Washington's top envoy in that dispute, U.S. Assistant Secretary of State Christopher Hill, met Monday with South Korean officials.

"We are doing everything to get this six-party process going, and we really want to, but that does not mean we are not going to look eventually at other options," Hill told South Korean Foreign Minister Ban Ki-moon.

Talks between the two Koreas broke off in July after mass defections to South Korea from the North that Pyongyang labeled kidnappings.
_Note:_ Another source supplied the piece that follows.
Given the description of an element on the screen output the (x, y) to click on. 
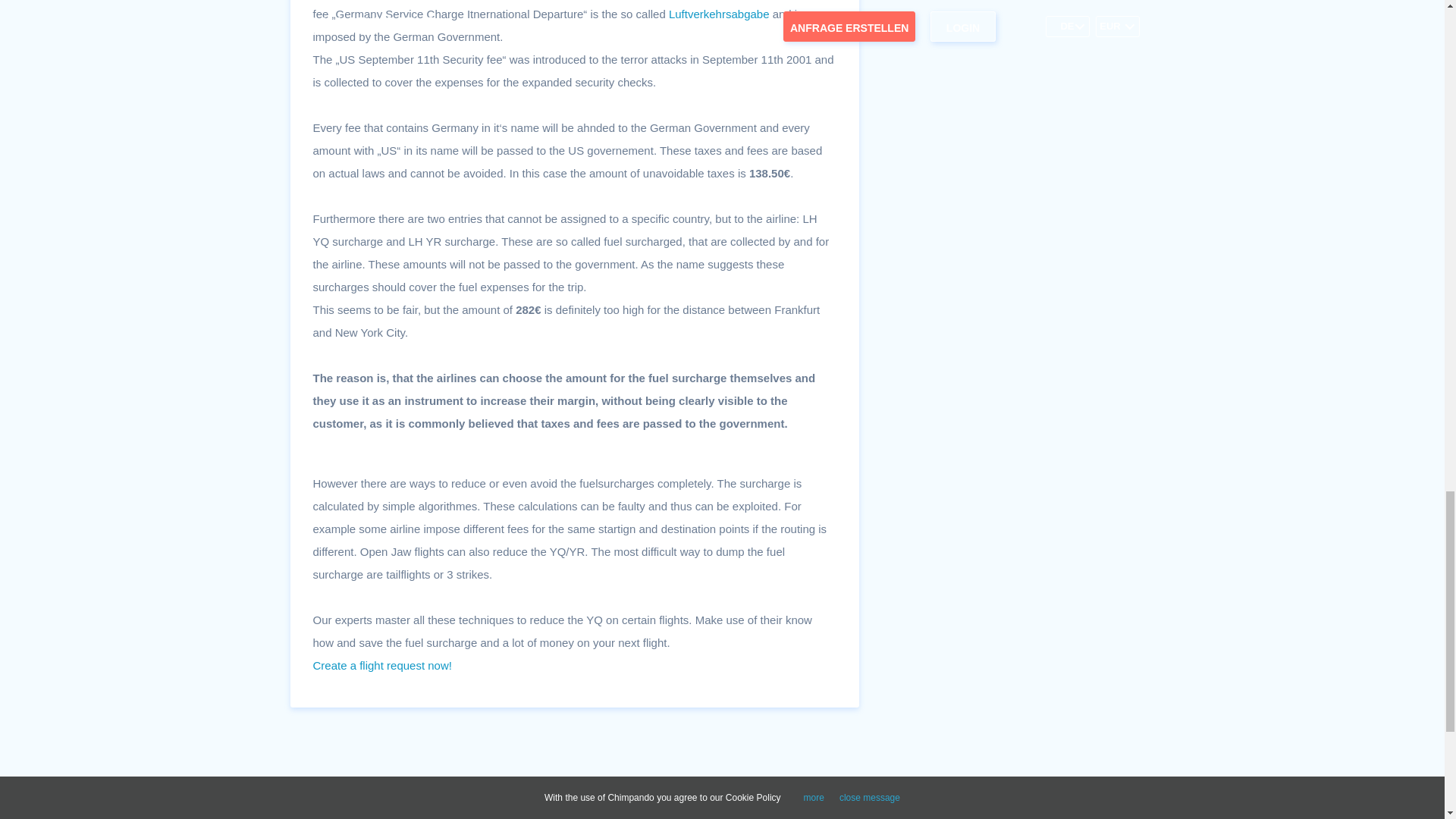
Luftverkehrsabgabe (719, 13)
Create a flight request now! (382, 665)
With North Korea's chief delegate, Kim Man Gil, saying the bilateral discussions were vital to regenerate ties, Rhee made several suggestions for improving relations. North Korea wanted to talk about food aid and fertilizer for its spring planting season; Rhee said the size of such aid needs further consultations.

State Department spokesman Richard Boucher offered support for South Korean efforts to bring North Korea back to negotiations. He added, however, that United States believes "humanitarian assistance to the people of North Korea, including food or helping them grow food, shouldn't be conditioned or negotiated as part of the six-party talks."

Rhee proposed resuming Cabinet-level discussions next month, arranging more reunions in August for families separated for more than half a century, conducting a trial run of cross-border railways and sending a government delegation next month to the North's capital to participate in a celebration marking the fifth anniversary of a historic inter-Korean summit accord.

U.S. officials said last week that spy satellites looking at the North's northeastern Kilju spotted the digging of a tunnel and the construction of a reviewing stand -- possible indications of an upcoming test.

But Deputy Foreign Minister Song Min-soon played down the prospects of a nuclear test.

"The reports that are coming out are artificial and groundless that have no specific evidence to back them up," Song told South Korea's Yonhap news agency.

The latest nuclear standoff with North Korea was sparked in late 2002 after U.S. officials accused the North of running a secret uranium enrichment program.